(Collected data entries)
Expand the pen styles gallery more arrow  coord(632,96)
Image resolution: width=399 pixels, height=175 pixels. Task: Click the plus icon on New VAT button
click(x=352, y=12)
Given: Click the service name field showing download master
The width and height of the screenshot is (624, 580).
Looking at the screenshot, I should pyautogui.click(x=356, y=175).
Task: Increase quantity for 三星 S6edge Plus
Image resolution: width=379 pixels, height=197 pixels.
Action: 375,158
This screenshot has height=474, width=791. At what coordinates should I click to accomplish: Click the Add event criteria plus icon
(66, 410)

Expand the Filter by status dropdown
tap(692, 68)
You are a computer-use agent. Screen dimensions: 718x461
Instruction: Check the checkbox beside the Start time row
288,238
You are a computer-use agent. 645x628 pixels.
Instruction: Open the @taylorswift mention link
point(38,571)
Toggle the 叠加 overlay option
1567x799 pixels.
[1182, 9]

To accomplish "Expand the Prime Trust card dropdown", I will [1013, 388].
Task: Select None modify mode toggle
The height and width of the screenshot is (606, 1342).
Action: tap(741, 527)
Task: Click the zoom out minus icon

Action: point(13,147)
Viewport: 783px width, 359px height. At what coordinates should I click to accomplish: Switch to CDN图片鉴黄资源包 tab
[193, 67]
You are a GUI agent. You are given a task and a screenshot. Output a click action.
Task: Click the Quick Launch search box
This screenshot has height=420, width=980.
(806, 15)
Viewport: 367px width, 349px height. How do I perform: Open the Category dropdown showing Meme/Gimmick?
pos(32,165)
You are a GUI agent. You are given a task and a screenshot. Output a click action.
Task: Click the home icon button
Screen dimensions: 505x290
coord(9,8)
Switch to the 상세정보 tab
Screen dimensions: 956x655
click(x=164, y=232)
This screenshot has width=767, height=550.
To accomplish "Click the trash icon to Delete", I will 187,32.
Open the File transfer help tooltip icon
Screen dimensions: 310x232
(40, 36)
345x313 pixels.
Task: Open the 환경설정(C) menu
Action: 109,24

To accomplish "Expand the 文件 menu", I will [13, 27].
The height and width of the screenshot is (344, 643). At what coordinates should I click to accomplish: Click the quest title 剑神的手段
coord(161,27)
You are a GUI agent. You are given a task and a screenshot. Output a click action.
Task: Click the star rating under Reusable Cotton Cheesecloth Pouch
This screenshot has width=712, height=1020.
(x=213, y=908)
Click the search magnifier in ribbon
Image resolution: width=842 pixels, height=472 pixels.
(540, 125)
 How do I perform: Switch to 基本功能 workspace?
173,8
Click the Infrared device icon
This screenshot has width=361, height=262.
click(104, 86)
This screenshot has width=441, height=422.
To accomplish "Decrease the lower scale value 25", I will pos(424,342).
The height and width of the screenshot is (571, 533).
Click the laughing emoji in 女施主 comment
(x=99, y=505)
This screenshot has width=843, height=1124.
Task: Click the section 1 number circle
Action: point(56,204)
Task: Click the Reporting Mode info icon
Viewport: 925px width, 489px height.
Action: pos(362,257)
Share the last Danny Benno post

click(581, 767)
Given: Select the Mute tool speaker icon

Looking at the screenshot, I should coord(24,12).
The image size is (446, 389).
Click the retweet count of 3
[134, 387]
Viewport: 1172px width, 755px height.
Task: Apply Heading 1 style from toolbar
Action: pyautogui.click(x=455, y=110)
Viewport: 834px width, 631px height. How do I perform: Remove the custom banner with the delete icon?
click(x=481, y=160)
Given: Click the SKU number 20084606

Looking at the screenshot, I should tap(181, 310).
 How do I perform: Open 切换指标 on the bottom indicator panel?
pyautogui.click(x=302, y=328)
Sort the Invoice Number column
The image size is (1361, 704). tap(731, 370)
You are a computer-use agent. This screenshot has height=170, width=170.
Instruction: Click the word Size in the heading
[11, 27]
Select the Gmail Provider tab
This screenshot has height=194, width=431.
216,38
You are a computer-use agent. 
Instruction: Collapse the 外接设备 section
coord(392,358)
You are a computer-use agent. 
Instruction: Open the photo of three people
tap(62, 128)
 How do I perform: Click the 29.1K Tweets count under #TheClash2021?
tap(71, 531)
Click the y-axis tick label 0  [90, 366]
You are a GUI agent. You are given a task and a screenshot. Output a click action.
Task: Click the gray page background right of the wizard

Your instructions: Transcribe all of the lines in the records precisely.

Response:
Expand the pen styles gallery more arrow  coord(632,96)
Image resolution: width=399 pixels, height=175 pixels. Task: Click the plus icon on New VAT button
click(x=352, y=12)
Given: Click the service name field showing download master
The width and height of the screenshot is (624, 580).
Looking at the screenshot, I should pyautogui.click(x=356, y=175).
Task: Increase quantity for 三星 S6edge Plus
Image resolution: width=379 pixels, height=197 pixels.
Action: 375,158
This screenshot has height=474, width=791. At what coordinates should I click to accomplish: Click the Add event criteria plus icon
(66, 410)

Expand the Filter by status dropdown
tap(692, 68)
You are a computer-use agent. Screen dimensions: 718x461
Instruction: Check the checkbox beside the Start time row
288,238
You are a computer-use agent. 645x628 pixels.
Instruction: Open the @taylorswift mention link
point(38,571)
Toggle the 叠加 overlay option
1567x799 pixels.
[1182, 9]

To accomplish "Expand the Prime Trust card dropdown", I will [1013, 388].
Task: Select None modify mode toggle
The height and width of the screenshot is (606, 1342).
Action: tap(741, 527)
Task: Click the zoom out minus icon

Action: point(13,147)
Viewport: 783px width, 359px height. At what coordinates should I click to accomplish: Switch to CDN图片鉴黄资源包 tab
[193, 67]
You are a GUI agent. You are given a task and a screenshot. Output a click action.
Task: Click the Quick Launch search box
This screenshot has height=420, width=980.
(806, 15)
Viewport: 367px width, 349px height. How do I perform: Open the Category dropdown showing Meme/Gimmick?
pos(32,165)
You are a GUI agent. You are given a task and a screenshot. Output a click action.
Task: Click the home icon button
Screen dimensions: 505x290
coord(9,8)
Switch to the 상세정보 tab
Screen dimensions: 956x655
click(x=164, y=232)
This screenshot has width=767, height=550.
To accomplish "Click the trash icon to Delete", I will 187,32.
Open the File transfer help tooltip icon
Screen dimensions: 310x232
(40, 36)
345x313 pixels.
Task: Open the 환경설정(C) menu
Action: 109,24

To accomplish "Expand the 文件 menu", I will [13, 27].
The height and width of the screenshot is (344, 643). At what coordinates should I click to accomplish: Click the quest title 剑神的手段
coord(161,27)
You are a GUI agent. You are given a task and a screenshot. Output a click action.
Task: Click the star rating under Reusable Cotton Cheesecloth Pouch
This screenshot has width=712, height=1020.
(x=213, y=908)
Click the search magnifier in ribbon
Image resolution: width=842 pixels, height=472 pixels.
(540, 125)
 How do I perform: Switch to 基本功能 workspace?
173,8
Click the Infrared device icon
This screenshot has width=361, height=262.
click(104, 86)
This screenshot has width=441, height=422.
To accomplish "Decrease the lower scale value 25", I will pos(424,342).
The height and width of the screenshot is (571, 533).
Click the laughing emoji in 女施主 comment
(x=99, y=505)
This screenshot has width=843, height=1124.
Task: Click the section 1 number circle
Action: point(56,204)
Task: Click the Reporting Mode info icon
Viewport: 925px width, 489px height.
Action: pos(362,257)
Share the last Danny Benno post

click(581, 767)
Given: Select the Mute tool speaker icon

Looking at the screenshot, I should coord(24,12).
The image size is (446, 389).
Click the retweet count of 3
[134, 387]
Viewport: 1172px width, 755px height.
Task: Apply Heading 1 style from toolbar
Action: pyautogui.click(x=455, y=110)
Viewport: 834px width, 631px height. How do I perform: Remove the custom banner with the delete icon?
click(x=481, y=160)
Given: Click the SKU number 20084606

Looking at the screenshot, I should tap(181, 310).
 How do I perform: Open 切换指标 on the bottom indicator panel?
pyautogui.click(x=302, y=328)
Sort the Invoice Number column
The image size is (1361, 704). tap(731, 370)
You are a computer-use agent. This screenshot has height=170, width=170.
Instruction: Click the word Size in the heading
[11, 27]
Select the Gmail Provider tab
This screenshot has height=194, width=431.
216,38
You are a computer-use agent. 
Instruction: Collapse the 外接设备 section
coord(392,358)
You are a computer-use agent. 
Instruction: Open the photo of three people
tap(62, 128)
 How do I perform: Click the 29.1K Tweets count under #TheClash2021?
tap(71, 531)
Click the y-axis tick label 0  [90, 366]
You are a GUI agent. You are given a task and a screenshot. Output a click action.
Task: Click the gray page background right of the wizard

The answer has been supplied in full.